Retour des militaires au pouvoir en Égypte.  Bain de sang, en Syrie.   Guerres civiles sectaires opposant les sunnites aux chiites en Irak et aux alaouites en Syrie. Risque  d’éclatement de ces deux pays.  Fanatisme génocidaire  et iconoclaste du prétendu « État islamique ».  Menace  terroriste qu’il fait peser sur la région et le monde.  Épuration ethnique dont sont victimes les communautés chrétienne et yazidi d’Irak.  Ces événements  dramatiques  sont le symptôme de deux crises plus profondes qui se nourrissent mutuellement : la crise de l’islam, et la faillite d’un monde arabe miné par ses divisions, l’absence d’état de droit et de libertés, et le bilan économique et social désastreux de régimes autoritaires et corrompus. Malheureusement pour eux, au lieu de le reconnaître, les Arabes ont trop tendance à  verser dans la théorie du complot, attribuant leurs malheurs  aux séquelles de l’impérialisme occidental et à une mythique « conjuration américano-sioniste. » Cela dit cette thèse comporte  une part de vérité. Il   est indéniable que  la partialité occidentale envers Israël a favorisé le ressentiment  arabe et la montée de l’islam radical. Et les interventions occidentales en Irak et en Lybie ont  non seulement déstabilisé ces deux pays, mais toute la région et au-delà. 
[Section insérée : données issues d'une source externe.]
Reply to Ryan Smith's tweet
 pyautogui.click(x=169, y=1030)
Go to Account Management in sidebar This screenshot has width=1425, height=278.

Vers une fragmentation  du Levant ?

La destruction  par le  « califat »  autoproclamé  du mur de sable séparant la Syrie et l’Irak  symbolisant les accords Sykes-Picot préfigure t’elle la fin du système hérité  de l’ère coloniale ? L’Irak est déjà divisé en entités ethnico-confessionnelles  et  le sort de la Syrie reste en suspens,   bien que le retournement de la situation  sur le terrain en faveur du régime soutenu par la Russie ait écarté le scenario  de sa partition ou  de son repli sur un réduit alaouite. Il reste toutefois à vaincre Daech, ce qui sera probable à plus ou moins long terme. Mais si cette éventualité  éloignerait  le spectre de la remise en cause  de l’intégrité territoriale de ces deux pays, la quête d’un système politique inclusif  sans parler d’une réconciliation est une autre affaire.  Il   est  probable qu’en cas de solution politique  au conflit syrien,  celle-ci s’inspire du modèle  libanais de représentation politique sur une base  communautaire,  ou soit basée sur un système fédéral à  l’irakienne. Les Kurdes de Syrie vont-ils obtenir la reconnaissance de leur autonomie à l’instar de leurs cousins Irakiens ?  Quel  type de régime sera mis en place à Damas ? Et par ricochet  quel sera le sort  du Liban  qui  est confronté à une menace existentielle avec la présence de près  d’un million et demi de réfugiés  syriens sur son sol ?  Telles   sont les questions qui se posent à  l’heure   le récent accord de cessez le feu en Syrie imposé par Washington et Moscou pourrait laisser entrevoir l’amorce d’une solution politique à  la guerre. Celle-ci  est pour une large part un conflit par procuration opposant   les alliés du régime  (la Russie l’Iran et le Hezbollah) à  ces adversaires (Arabie saoudite, Qatar, et Turquie), sans compter les Occidentaux (principalement les États-Unis et France) tiraillés entre leur opposition à  Bachar el Assad  et leur crainte de l’installation d’un pouvoir islamiste radical à  Damas.